Can you repeat, word for word, the passage of the British Library recordings text between "To hear Florence" and "frequent snuffly giggles.", inclusive?

• **PROVIDED TEXT**:
══════════
Listen to the original British Library archive recordings:

Arthur Miller Sir Arthur Conan Doyle F.Scott Fitzgerald John Steinbeck Virginia Woolf

To hear Florence Nightingale pronounce her own name with such precise, emphatic enunciation — “Florence [dramatic pause] Nightingale” — takes you straight into her living presence and tells you in an instant what a powerfully self-possessed character she must have been. The speech she is giving, In Aid of the Light Brigade Relief Fund, recorded in 1890, is just one among the British Library’s unrivalled sound archives, running to a mind-boggling 1m discs and 200,000 tapes. The library has released two new three-CD sets, one of British and one of American writers, talking about life, literature and their work. They include EM Forster, Evelyn Waugh, Harold Pinter, Tennessee Williams, F Scott Fitzgerald, and a whisky-sozzled Raymond Chandler talking to Ian Fleming, and breaking into frequent snuffly giggles.
══════════
• **INFORMATION SUPPLIED**:
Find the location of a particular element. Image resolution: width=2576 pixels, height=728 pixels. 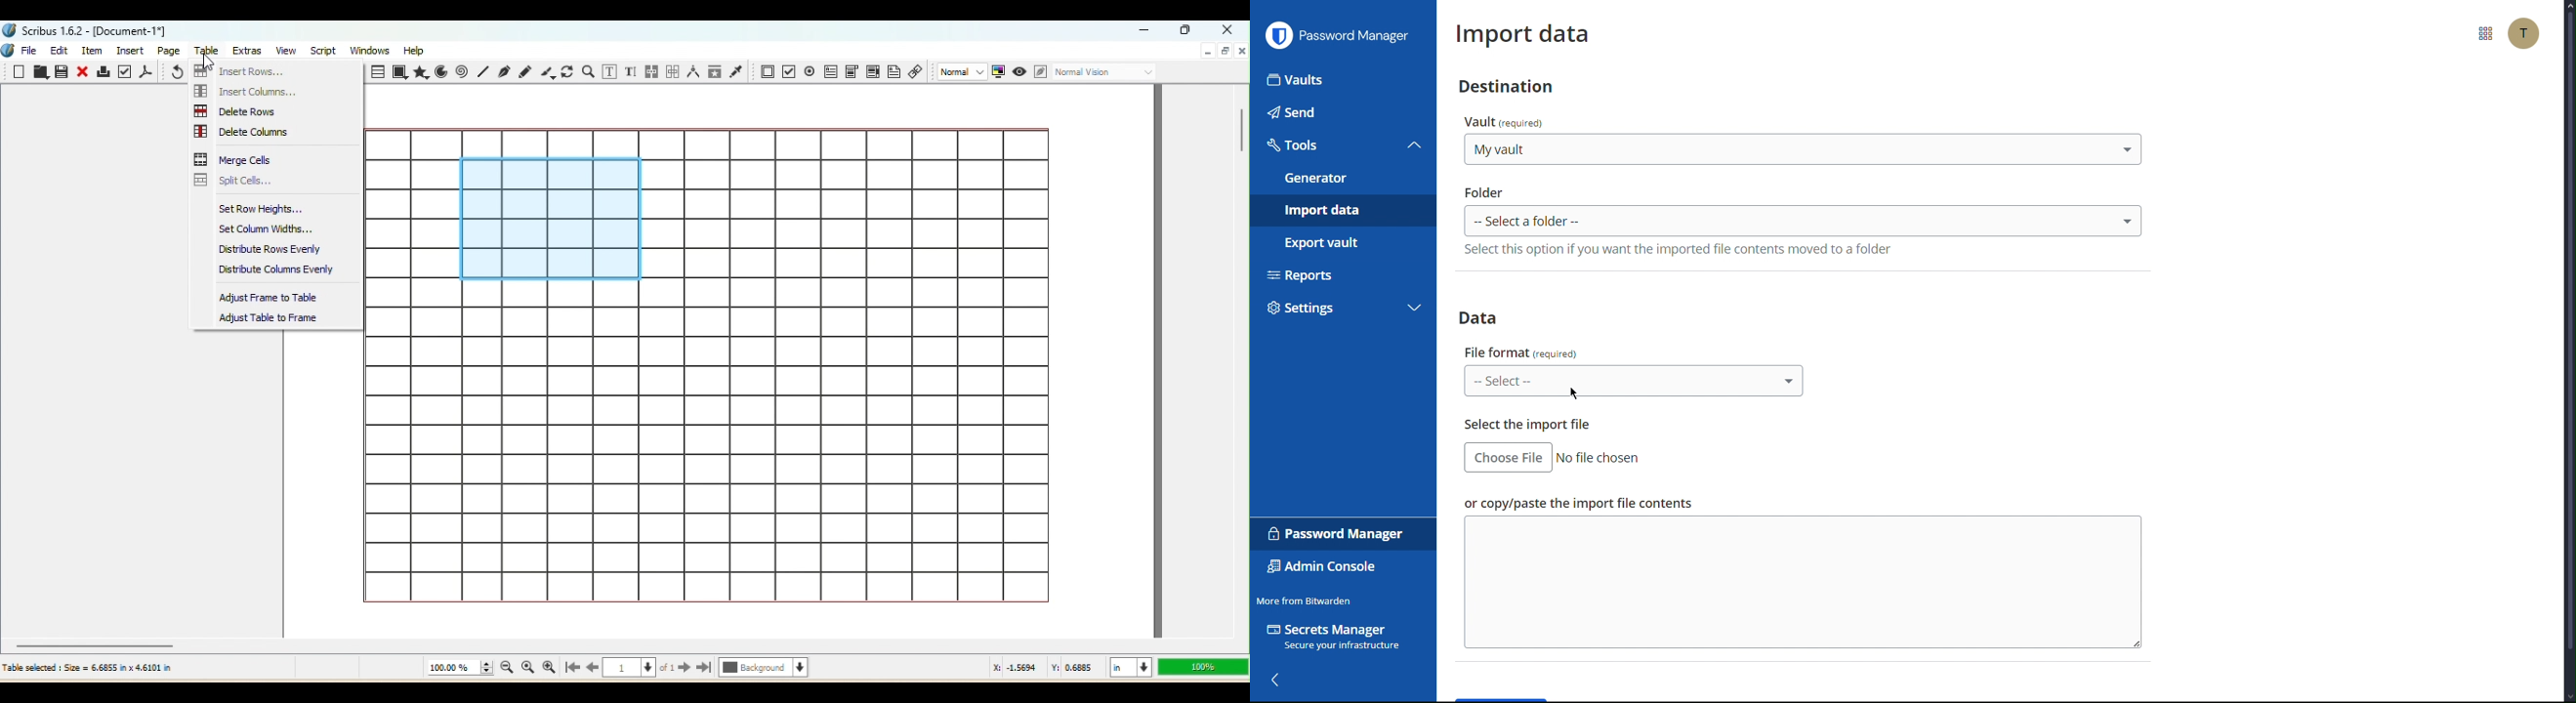

More Options is located at coordinates (2483, 33).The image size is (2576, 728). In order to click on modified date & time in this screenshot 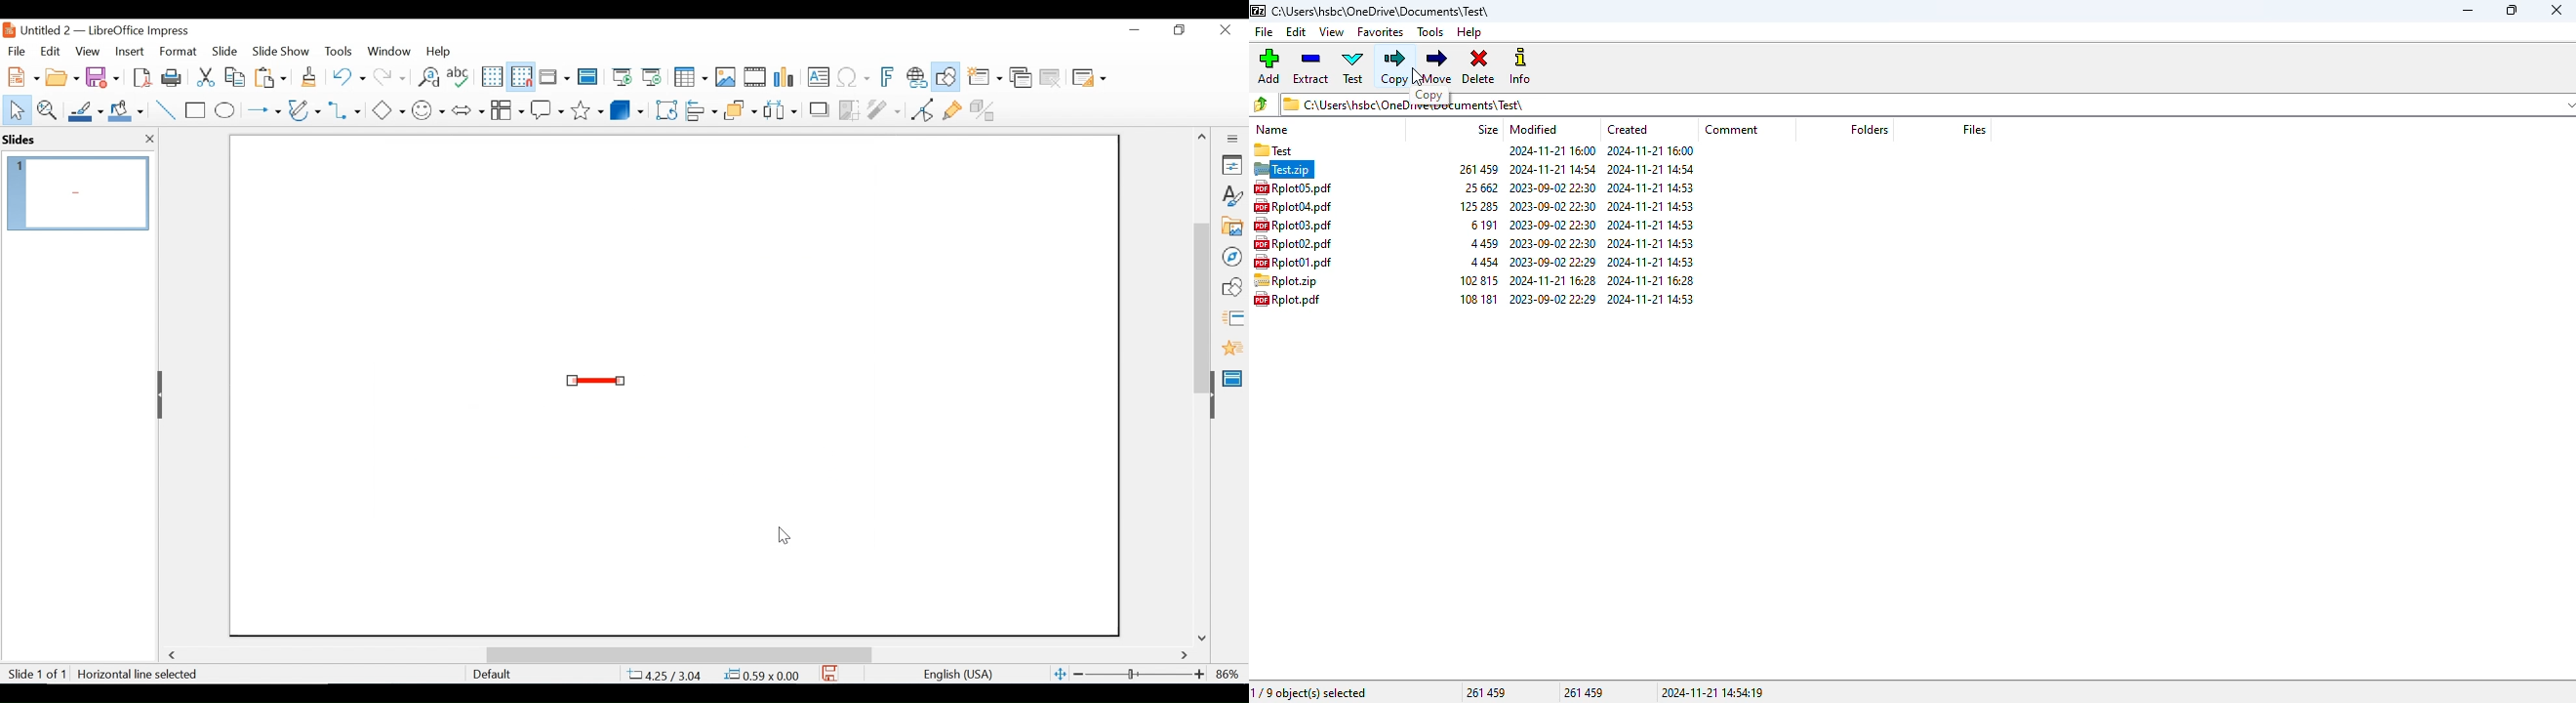, I will do `click(1551, 169)`.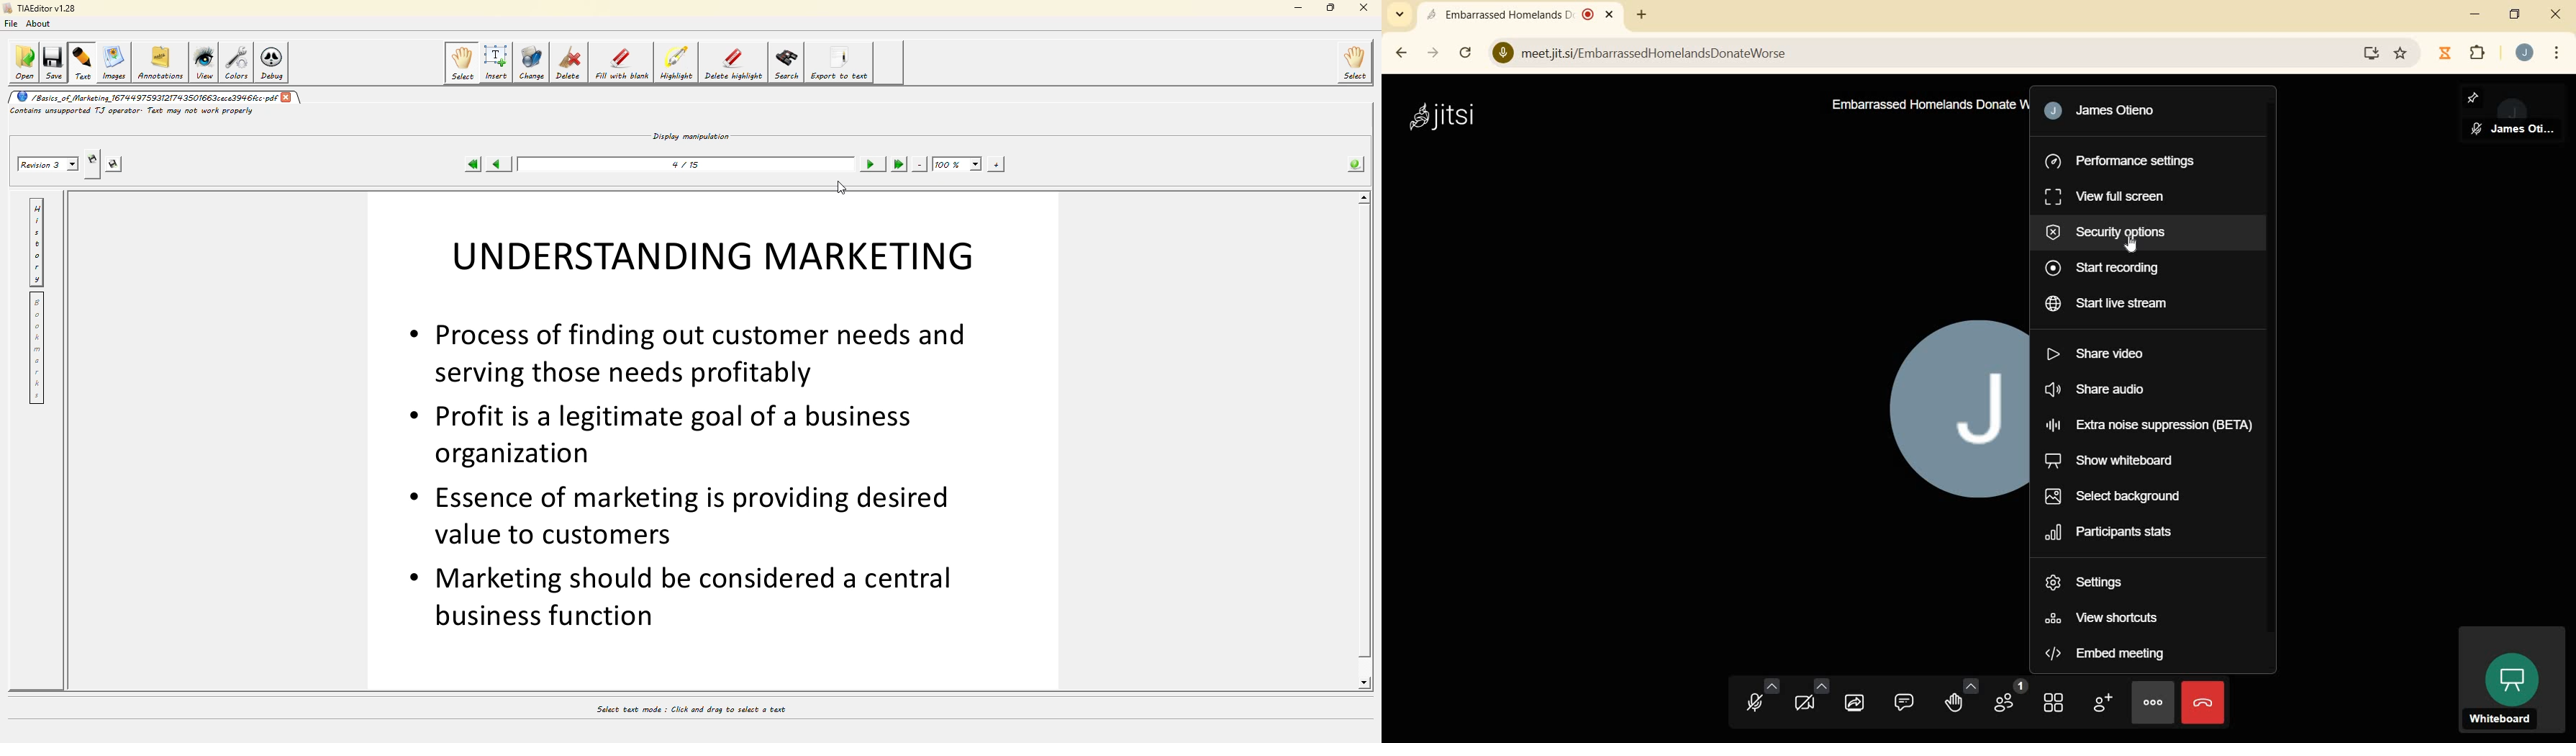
══════════
• **ANSWER**:
To hear Florence Nightingale pronounce her own name with such precise, emphatic enunciation — “Florence [dramatic pause] Nightingale” — takes you straight into her living presence and tells you in an instant what a powerfully self-possessed character she must have been. The speech she is giving, In Aid of the Light Brigade Relief Fund, recorded in 1890, is just one among the British Library’s unrivalled sound archives, running to a mind-boggling 1m discs and 200,000 tapes. The library has released two new three-CD sets, one of British and one of American writers, talking about life, literature and their work. They include EM Forster, Evelyn Waugh, Harold Pinter, Tennessee Williams, F Scott Fitzgerald, and a whisky-sozzled Raymond Chandler talking to Ian Fleming, and breaking into frequent snuffly giggles.